The claim has been challenged by the ministry, which argues the tests happened too long ago for compensation to be considered, and that liability - that is, specific scientific links between the tests and subsequent illnesses - must be proven before compensation can be considered .
But in this regard Britain is out of step with governments around the world which have compensated nuclear test veterans. They have established schemes to compensate, and are still compensating, their veterans as they fall ill.
Scientific research has also since shown that episodes occurred during the 1950s tests that had not been anticipated by the scientists or test controllers, including yields being many times greater than predicted, and radiation being far more penetrating..
New Zealand should take a more than passing interest in this development.
Apart from the claims now being heard by the British High Court, French nuclear testing in the south Pacific was a cause celebre here for many years, climaxing when, in 1985, French secret agents sank the environmental group Greenpeace's Rainbow Warrior at an Auckland wharf in order to prevent it from disrupting the testing programme.
France halted atmospheric testing in 1974 above Mururoa Atoll, southeast of Tahiti, but its underground blasts at Mururoa did not end until 1996.
Seven years later, in 2003, President Jacques Chirac claimed these tests had shown no ill effects to health in Polynesia, but an official French investigation in 2006 acknowledged for the first time that fallout from atmospheric nuclear blasts had landed on islands in French Polynesia.
Although the overall population of French Polynesia received only a low dose of radiation, some people were exposed to relatively higher levels, and the report called for the monitoring of the health of some 2000 residents.

Set tasks:
1. In the passage on nuclear testing, what year did France's underground blasts at Mururoa end?
2. Carry on the passage on nuclear testing from its final sentence.
The data here is not needed for anything.

Data section:
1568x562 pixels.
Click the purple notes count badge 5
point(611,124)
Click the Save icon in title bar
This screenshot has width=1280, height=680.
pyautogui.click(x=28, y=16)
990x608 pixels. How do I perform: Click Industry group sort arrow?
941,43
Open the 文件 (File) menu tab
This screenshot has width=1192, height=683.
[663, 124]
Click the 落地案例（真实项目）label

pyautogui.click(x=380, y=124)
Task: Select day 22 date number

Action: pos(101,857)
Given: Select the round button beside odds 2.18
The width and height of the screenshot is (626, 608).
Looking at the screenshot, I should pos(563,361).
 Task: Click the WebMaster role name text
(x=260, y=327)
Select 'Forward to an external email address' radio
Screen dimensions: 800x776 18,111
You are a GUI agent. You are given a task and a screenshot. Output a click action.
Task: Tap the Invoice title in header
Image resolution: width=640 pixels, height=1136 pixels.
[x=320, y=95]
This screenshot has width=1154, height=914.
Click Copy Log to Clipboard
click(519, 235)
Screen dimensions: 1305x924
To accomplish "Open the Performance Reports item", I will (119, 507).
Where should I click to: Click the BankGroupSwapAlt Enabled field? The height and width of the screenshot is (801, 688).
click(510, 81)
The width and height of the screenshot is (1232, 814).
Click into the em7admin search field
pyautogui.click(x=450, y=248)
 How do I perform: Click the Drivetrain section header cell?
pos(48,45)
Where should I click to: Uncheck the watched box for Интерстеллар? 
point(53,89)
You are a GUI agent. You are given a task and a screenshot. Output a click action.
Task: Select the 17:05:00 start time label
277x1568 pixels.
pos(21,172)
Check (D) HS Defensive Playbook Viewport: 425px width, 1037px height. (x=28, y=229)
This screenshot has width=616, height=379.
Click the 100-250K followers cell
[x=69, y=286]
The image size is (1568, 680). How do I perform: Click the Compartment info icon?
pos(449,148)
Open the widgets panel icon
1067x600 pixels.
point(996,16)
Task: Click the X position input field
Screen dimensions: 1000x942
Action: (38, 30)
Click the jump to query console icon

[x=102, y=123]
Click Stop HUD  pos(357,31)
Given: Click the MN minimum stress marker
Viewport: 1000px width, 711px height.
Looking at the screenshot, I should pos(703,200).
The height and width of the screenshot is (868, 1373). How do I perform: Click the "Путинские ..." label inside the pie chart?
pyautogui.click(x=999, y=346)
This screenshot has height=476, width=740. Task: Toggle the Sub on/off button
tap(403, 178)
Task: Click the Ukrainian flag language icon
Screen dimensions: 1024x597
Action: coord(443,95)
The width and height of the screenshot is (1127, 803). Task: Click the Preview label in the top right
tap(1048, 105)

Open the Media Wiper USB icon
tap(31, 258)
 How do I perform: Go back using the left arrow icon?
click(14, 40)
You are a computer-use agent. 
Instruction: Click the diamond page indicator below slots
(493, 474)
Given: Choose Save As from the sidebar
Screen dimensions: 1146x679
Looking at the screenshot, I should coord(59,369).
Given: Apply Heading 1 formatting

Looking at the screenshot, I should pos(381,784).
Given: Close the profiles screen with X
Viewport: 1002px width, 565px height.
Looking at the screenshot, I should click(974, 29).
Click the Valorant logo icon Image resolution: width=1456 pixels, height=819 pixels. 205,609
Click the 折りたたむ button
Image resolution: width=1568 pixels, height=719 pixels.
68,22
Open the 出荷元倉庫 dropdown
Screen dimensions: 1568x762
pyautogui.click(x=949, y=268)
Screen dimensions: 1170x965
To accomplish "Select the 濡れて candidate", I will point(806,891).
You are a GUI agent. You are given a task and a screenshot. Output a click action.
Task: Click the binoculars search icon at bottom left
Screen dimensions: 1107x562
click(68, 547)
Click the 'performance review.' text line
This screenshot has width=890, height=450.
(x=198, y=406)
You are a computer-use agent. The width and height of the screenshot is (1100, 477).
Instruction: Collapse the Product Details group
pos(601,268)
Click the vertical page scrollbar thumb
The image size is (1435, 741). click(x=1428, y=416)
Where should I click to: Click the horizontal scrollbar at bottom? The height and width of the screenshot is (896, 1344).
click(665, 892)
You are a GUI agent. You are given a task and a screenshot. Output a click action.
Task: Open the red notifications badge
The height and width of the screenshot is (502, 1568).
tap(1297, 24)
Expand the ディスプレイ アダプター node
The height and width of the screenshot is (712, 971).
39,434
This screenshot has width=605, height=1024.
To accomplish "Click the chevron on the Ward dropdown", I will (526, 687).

Task answers:
1. 1996.

2.
The United States awards compensation under its Radiation Exposure Compensation Act to veterans who were involved in Pacific nuclear testing in the 1960s.
Just last week, after decades of refusal, France announced that it will compensate victims of past nuclear tests in the Pacific and the Sahara, and for the first time has formally recognised a link between the explosions and illnesses suffered by soldiers and civilians.
It has acknowledged that, while the tests were conducted as safely as possible, harm was suffered by some of the 150,000 army and civilian staff at the sites, often because of unanticipated consequences or a poorly understood need of protection.
An independent commission of doctors will examine existing and future claims, including those concerning "moral or aesthetic" damage.
Quite properly, the French Government has decided the burden of proof should be reversed: victims will no longer have to prove that their illness was due to the nuclear tests; it will be up the state to prove otherwise.
Furthermore, compensation will apply to any nationality.
Given past attitudes, however, we may expect that getting it will prove to be extremely difficult.